YOUR TASK: When copying the data below, keep only the lines from the one with "Click the Last shipped info icon" through the one with "This screenshot has width=1426, height=802.", word for word, and skip the pictures.

++++++++

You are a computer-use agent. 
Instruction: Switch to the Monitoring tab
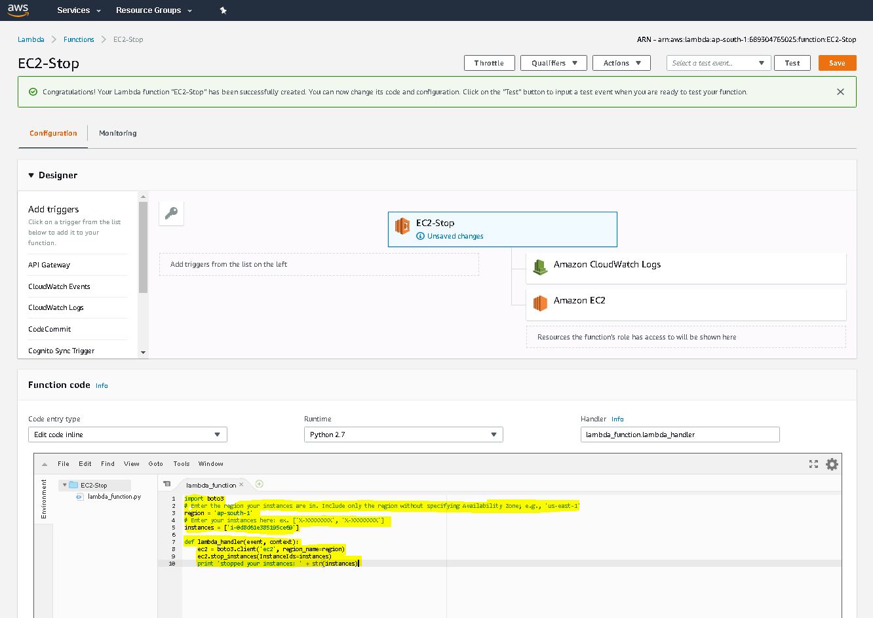click(118, 133)
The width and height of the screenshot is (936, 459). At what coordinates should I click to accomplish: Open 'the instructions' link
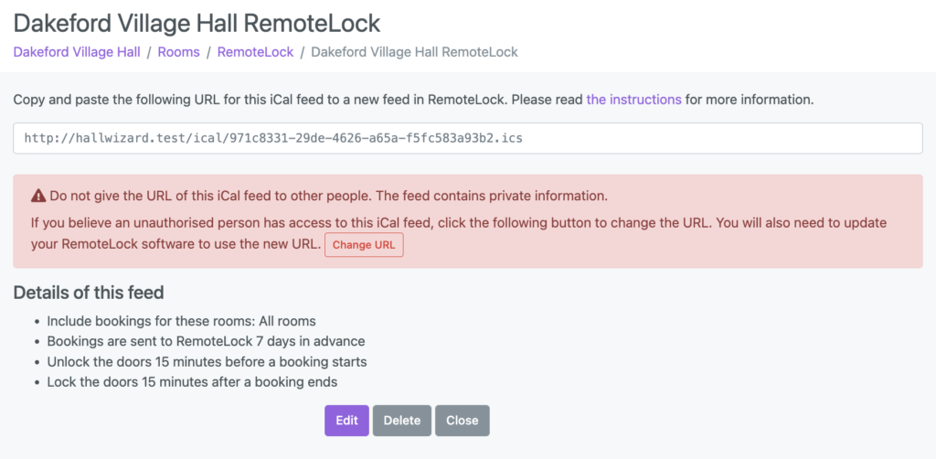pos(634,100)
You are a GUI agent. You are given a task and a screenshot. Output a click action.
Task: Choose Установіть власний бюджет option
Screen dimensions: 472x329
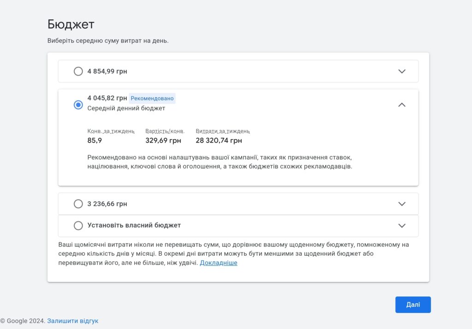78,226
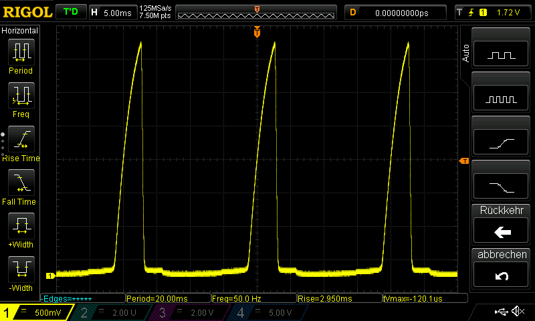Pick the single-period square wave display option

tap(502, 55)
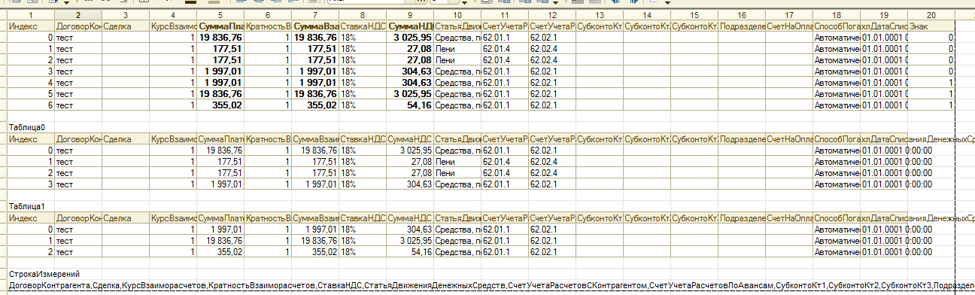Select the bold СуммаНДС header in top table
The image size is (975, 295).
[410, 26]
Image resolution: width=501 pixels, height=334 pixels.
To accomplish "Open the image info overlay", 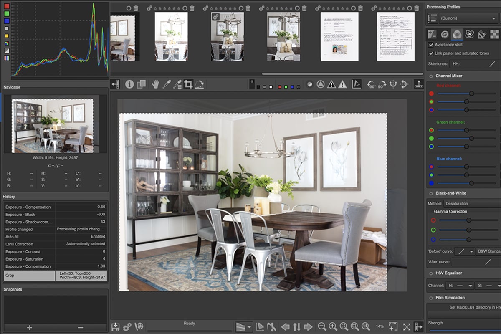I will point(129,84).
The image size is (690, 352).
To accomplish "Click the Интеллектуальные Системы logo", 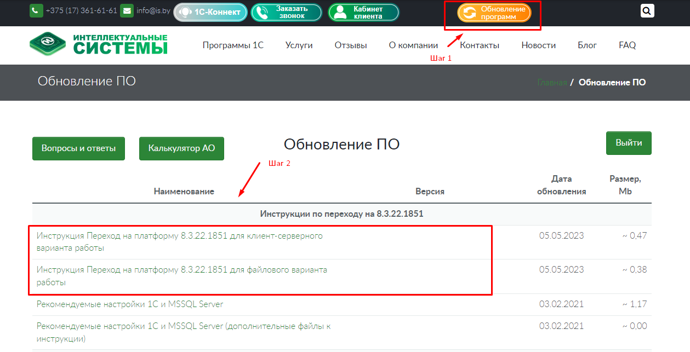I will pos(99,44).
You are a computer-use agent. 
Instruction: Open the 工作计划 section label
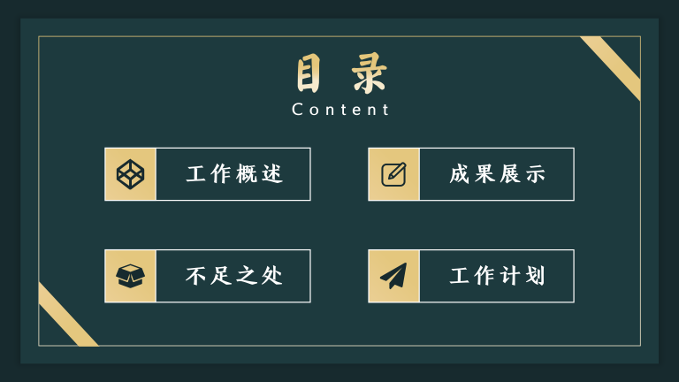497,276
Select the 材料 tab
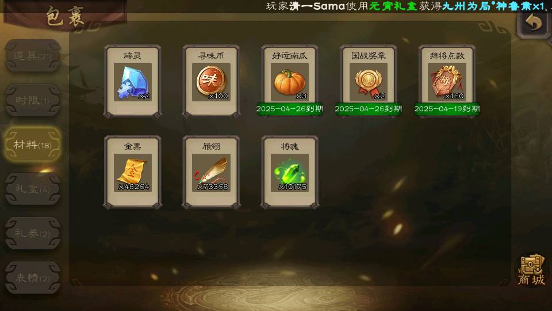Screen dimensions: 552x311 tap(32, 145)
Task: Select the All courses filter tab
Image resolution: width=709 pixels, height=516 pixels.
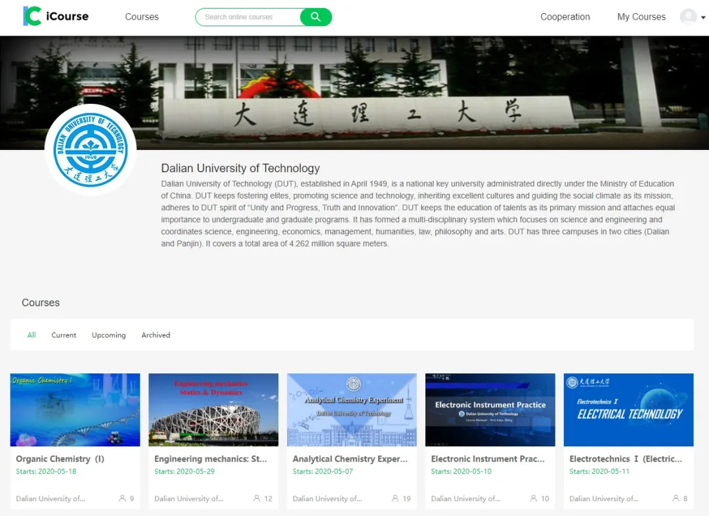Action: [32, 335]
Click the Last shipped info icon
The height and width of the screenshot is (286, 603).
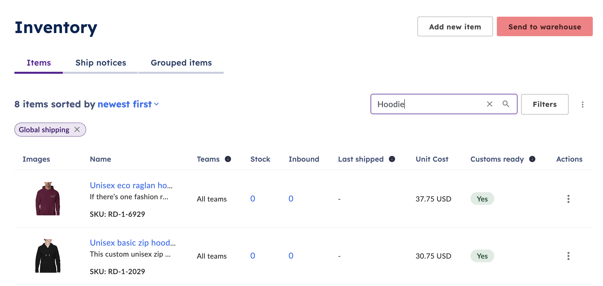[392, 159]
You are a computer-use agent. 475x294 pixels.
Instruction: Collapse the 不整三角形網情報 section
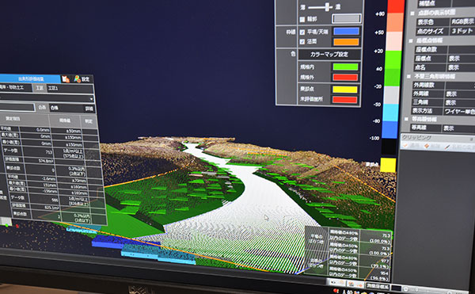pyautogui.click(x=409, y=76)
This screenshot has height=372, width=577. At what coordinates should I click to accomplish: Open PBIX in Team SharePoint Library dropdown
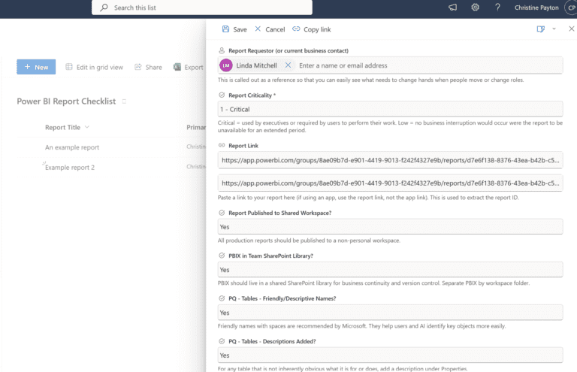(390, 269)
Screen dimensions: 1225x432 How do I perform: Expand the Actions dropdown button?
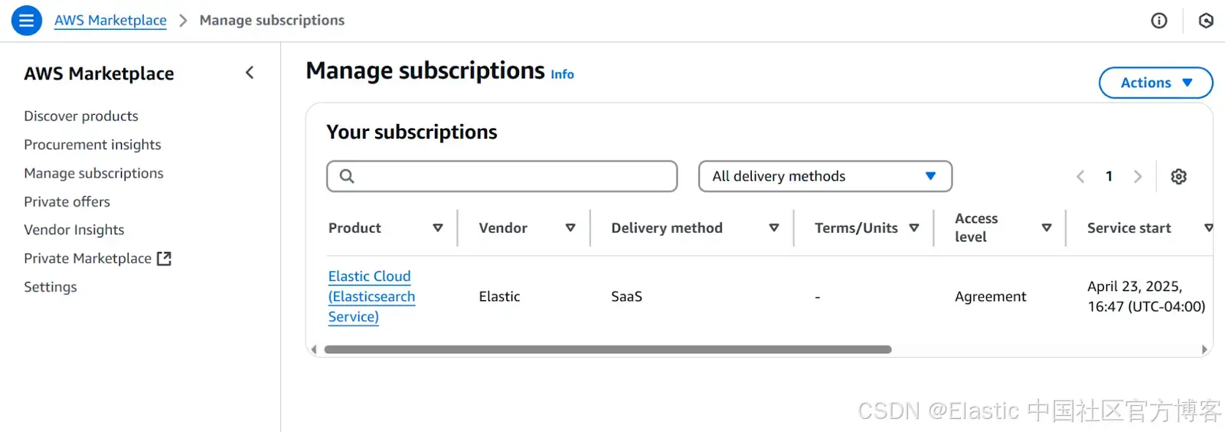[x=1156, y=83]
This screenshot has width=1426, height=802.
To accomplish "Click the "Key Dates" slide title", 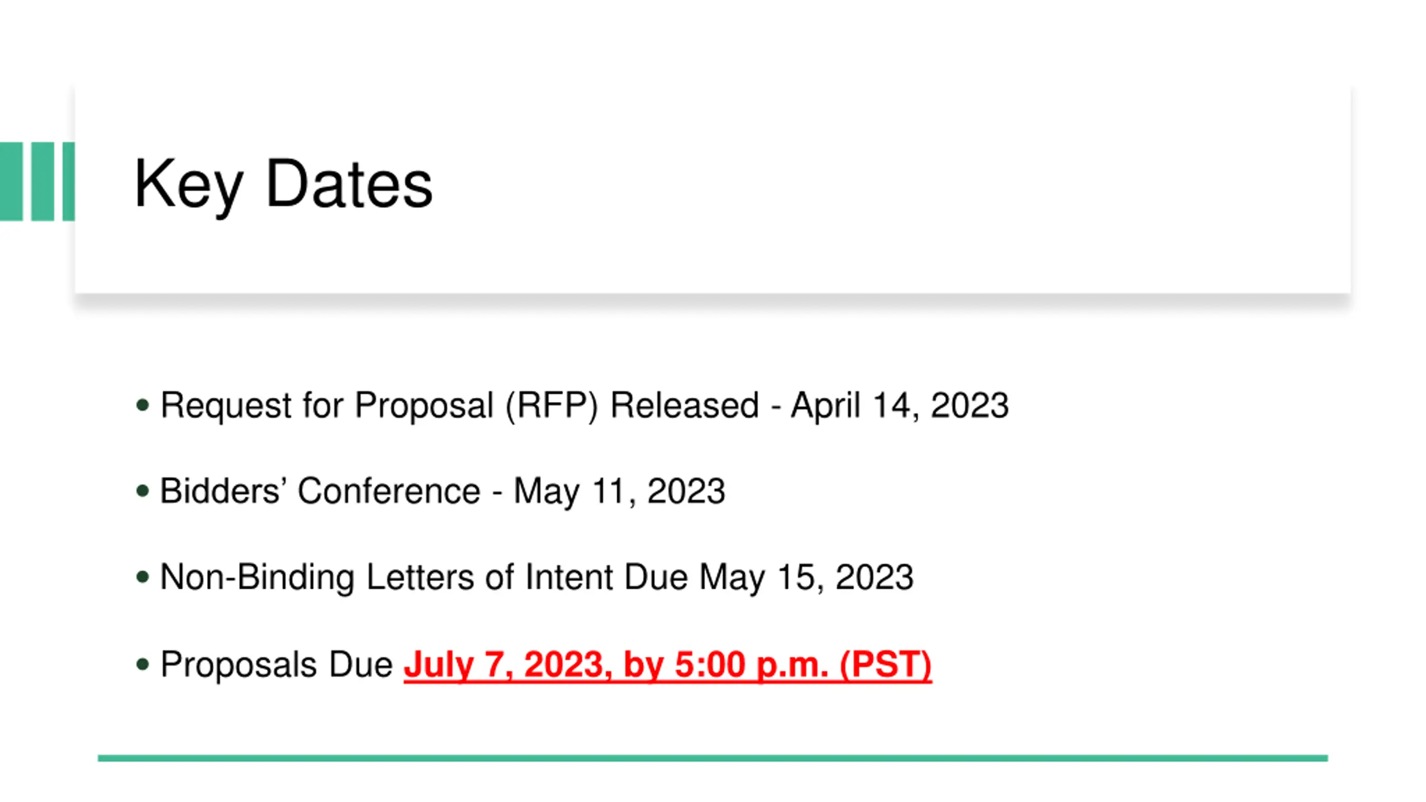I will (x=283, y=184).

++++++++

TASK ANSWER:
Click the Last shipped info icon
The height and width of the screenshot is (286, 603).
[392, 159]
You are a computer-use agent. 475x294 pixels.
Instruction: Collapse the 不整三角形網情報 section
pyautogui.click(x=409, y=76)
This screenshot has height=372, width=577. At what coordinates should I click to accomplish: Open PBIX in Team SharePoint Library dropdown
(390, 269)
Screen dimensions: 1225x432 How do I perform: Expand the Actions dropdown button?
[x=1156, y=83]
This screenshot has width=1426, height=802.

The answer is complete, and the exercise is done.